Molti sportivi - non solo ciclisti - hanno l’autorizzazione terapeutica (AUT). Se stanno male, non è il caso che si curino senza gareggiare?
«È un argomento di assoluta attualità. Per la verità è da un po’ di anni che si continua a sottolineare che è un argomento di assoluta attualità ma tutto resta lì sui tavoli delle dichiarazioni. Personalmente sono sempre stato convinto che è meglio sulla base dei presupposti tecnico-scientifici, e non solo, una regola solida, al 99% e che però è condivisa da tutti, piuttosto di una regola di assoluta solidità tecnica-scientifica ma che non si correla in modalità efficace al difficile contesto pratico».

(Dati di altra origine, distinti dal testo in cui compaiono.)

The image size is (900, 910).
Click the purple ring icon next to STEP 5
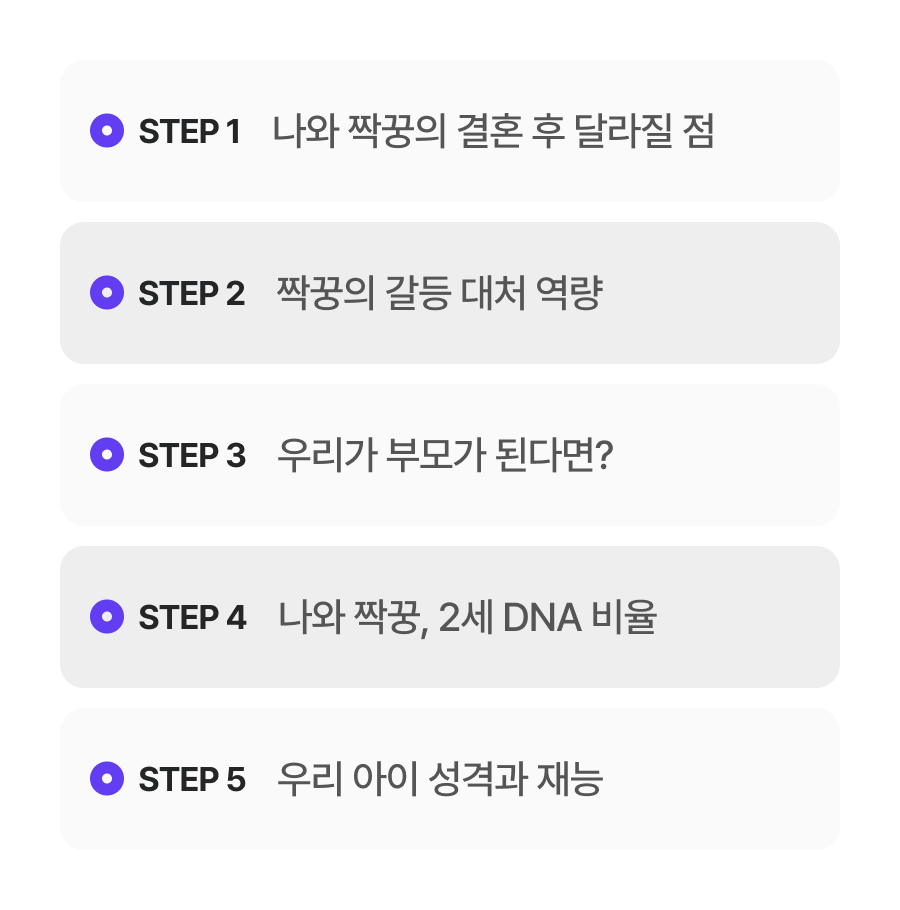107,778
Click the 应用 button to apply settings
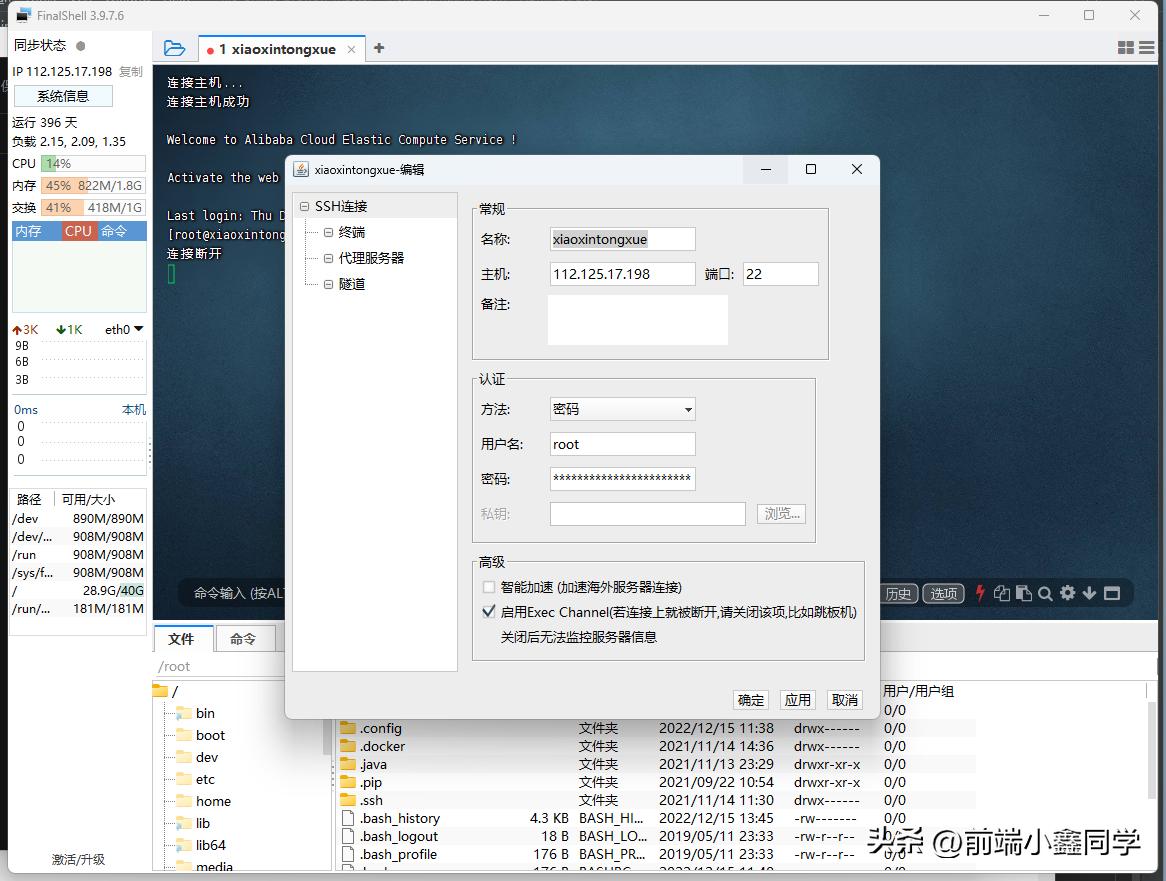The image size is (1166, 881). pyautogui.click(x=797, y=700)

Vi sono molti, anche tra i suoi colleghi, che sostengono che sia il caso di introdurre l’«impraticabilità di campo» anche nel ciclismo. Insomma, istituire una commissione mista (organizzatori, giudici, tecnici e medici) per stabilire con chiarezza e competenza, se una tappa troppo calda o troppo fredda debba essere interrotta o annullata, per impraticabilità.
«Personalmente non credo che  tale soluzione possa essere di reale utilità per una più efficacia gestione di questi problemi di gara. Quello che a mio parere può rappresentare un sicuro passo in avanti nel garantire decisioni più “opportune” è prevedere più frequenti momenti di confronto, ma non certo nelle fasi di gara, tra varie competenze in materia di sicurezza e di tutela della integrità fisica degli atleti.    Tale processo può rappresentare un valido contributo nella formazione-aggiornamento di quelle figure deputate ad assumere le necessarie decisioni in gara. Diciamo che un giusto mix di competenze può opportunamente contribuire, in determinati contesti,  ad assumere delle decisioni con maggiore serenità. Sarebbe una cosa utile. A tutti».